Time-Lapsing Perfusion: Proof of Concept of a Novel Method to Study Drug Delivery in Whole Organs.

Perfusion is one of the most important processes maintaining organ health. From a computational perspective, however, perfusion is among the least-studied physiological processes of the heart. The recent development of novel nanoparticle-based targeted cardiac therapy calls for novel simulation methods that can provide insights into the distribution patterns of therapeutic agents within the heart tissue. Additionally, resolving the distribution patterns of perfusion is crucial for gaining a full understanding of the long-term impacts of cardiovascular diseases that can lead to adverse remodeling such as myocardial ischemia and heart failure.

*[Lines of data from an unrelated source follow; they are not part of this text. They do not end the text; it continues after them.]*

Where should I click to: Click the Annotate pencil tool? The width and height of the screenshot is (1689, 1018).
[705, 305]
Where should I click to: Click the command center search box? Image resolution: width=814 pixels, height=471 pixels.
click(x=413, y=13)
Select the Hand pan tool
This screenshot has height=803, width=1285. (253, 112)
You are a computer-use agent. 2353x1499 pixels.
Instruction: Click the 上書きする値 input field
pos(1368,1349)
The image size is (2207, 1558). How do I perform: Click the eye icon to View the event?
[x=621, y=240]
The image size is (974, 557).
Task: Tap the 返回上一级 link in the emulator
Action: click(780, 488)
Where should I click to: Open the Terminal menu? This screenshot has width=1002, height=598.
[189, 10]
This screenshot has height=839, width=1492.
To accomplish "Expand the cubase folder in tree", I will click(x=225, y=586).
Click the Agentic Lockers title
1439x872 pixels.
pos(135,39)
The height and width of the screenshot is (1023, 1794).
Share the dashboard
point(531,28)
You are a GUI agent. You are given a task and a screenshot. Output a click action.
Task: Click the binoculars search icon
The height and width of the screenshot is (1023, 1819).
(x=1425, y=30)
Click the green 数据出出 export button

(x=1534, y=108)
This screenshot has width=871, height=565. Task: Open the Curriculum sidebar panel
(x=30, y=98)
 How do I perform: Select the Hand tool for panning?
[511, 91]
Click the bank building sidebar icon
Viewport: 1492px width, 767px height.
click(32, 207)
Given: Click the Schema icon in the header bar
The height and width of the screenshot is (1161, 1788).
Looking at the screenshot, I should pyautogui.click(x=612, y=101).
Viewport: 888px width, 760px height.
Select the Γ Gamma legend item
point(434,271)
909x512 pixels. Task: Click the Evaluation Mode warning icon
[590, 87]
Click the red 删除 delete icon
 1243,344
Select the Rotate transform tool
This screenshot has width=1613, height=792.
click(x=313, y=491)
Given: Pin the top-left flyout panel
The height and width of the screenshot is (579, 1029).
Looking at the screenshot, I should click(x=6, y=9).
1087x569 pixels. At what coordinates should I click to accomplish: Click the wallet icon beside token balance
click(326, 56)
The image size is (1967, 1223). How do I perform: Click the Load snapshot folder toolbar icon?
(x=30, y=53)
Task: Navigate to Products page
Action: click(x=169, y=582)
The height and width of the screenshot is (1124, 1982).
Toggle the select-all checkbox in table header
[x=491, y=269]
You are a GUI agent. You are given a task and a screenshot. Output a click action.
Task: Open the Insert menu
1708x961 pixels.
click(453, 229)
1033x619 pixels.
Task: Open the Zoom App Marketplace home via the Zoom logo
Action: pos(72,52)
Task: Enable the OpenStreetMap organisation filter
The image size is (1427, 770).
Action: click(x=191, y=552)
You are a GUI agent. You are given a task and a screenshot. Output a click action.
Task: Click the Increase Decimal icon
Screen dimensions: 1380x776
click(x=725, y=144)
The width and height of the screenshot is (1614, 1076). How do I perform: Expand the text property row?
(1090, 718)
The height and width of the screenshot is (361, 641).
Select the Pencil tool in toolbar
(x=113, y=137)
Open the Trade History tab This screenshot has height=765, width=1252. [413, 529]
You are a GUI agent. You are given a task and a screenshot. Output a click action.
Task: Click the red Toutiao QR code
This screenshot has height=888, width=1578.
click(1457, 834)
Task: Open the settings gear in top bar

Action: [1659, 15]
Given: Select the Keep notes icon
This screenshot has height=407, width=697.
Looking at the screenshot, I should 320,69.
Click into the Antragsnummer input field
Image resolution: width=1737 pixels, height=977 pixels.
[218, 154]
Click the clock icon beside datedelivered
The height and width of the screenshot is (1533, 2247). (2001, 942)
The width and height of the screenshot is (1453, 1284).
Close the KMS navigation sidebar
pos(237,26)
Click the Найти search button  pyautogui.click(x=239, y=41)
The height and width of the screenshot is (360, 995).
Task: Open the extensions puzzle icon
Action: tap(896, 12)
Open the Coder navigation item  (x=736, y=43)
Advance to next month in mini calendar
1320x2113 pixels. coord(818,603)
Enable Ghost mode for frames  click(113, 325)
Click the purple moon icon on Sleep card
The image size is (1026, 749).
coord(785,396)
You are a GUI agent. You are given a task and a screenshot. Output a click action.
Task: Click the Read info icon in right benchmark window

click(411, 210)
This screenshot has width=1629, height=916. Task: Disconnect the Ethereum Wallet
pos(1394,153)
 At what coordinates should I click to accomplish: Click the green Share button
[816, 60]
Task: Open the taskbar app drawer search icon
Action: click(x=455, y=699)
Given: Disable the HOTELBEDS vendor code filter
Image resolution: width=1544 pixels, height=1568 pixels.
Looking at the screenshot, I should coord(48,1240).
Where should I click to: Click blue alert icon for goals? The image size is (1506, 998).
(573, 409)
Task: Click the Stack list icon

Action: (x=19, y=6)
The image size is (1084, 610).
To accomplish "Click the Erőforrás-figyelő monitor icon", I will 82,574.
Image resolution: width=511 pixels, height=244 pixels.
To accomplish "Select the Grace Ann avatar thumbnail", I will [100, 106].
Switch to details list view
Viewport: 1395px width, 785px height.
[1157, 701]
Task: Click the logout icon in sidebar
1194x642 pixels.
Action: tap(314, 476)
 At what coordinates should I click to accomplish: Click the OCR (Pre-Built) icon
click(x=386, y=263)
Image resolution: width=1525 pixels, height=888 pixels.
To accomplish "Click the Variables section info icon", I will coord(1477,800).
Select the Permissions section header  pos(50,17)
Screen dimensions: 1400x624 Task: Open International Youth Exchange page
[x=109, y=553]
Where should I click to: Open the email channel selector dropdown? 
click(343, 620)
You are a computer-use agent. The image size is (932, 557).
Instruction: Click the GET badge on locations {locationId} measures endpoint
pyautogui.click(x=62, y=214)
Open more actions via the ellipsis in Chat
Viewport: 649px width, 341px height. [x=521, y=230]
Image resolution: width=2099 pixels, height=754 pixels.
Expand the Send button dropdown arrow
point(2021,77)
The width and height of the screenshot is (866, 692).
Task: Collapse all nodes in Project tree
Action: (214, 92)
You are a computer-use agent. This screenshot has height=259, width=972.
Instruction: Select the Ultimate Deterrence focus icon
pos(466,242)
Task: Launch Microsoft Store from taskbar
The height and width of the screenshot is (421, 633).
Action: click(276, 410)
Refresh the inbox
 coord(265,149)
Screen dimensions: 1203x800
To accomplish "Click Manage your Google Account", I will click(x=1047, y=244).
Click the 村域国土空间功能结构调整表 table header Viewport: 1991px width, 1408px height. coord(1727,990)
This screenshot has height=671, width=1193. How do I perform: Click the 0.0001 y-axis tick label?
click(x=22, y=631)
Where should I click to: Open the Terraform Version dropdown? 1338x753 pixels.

In this study, we have developed and used a, to our knowledge, novel particle-tracking-based method to simulate the perfusion-mediated distribution of nanoparticles or other solutes. To model blood flow through perfused tissue, we follow the approach of others and treat the tissue as a porous medium in a continuum model. Classically, solutes are modeled using reaction-advection-diffusion kinetics. However, because of the discrepancy of scales between advection and diffusion in blood vessels, this method becomes practically numerically unstable. Instead, we track a bolus of solutes or nanoparticles using particle tracking based purely on advection in arteries. In capillaries, we employ diffusion kinetics, using an effective diffusion coefficient to mimic capillary blood flow. We first demonstrate the numerical validity and computational efficiency of this method on a two-dimensional benchmark problem. Finally, we demonstrate how the method is used to visualize perfusion patterns of a healthy and ischemic human left ventricle geometry. The efficiency of the method allows for nanoparticle tracking over multiple cardiac cycles using a conventional laptop, providing a framework for the simulation of experimentally relevant timeframes to advance preclinical research.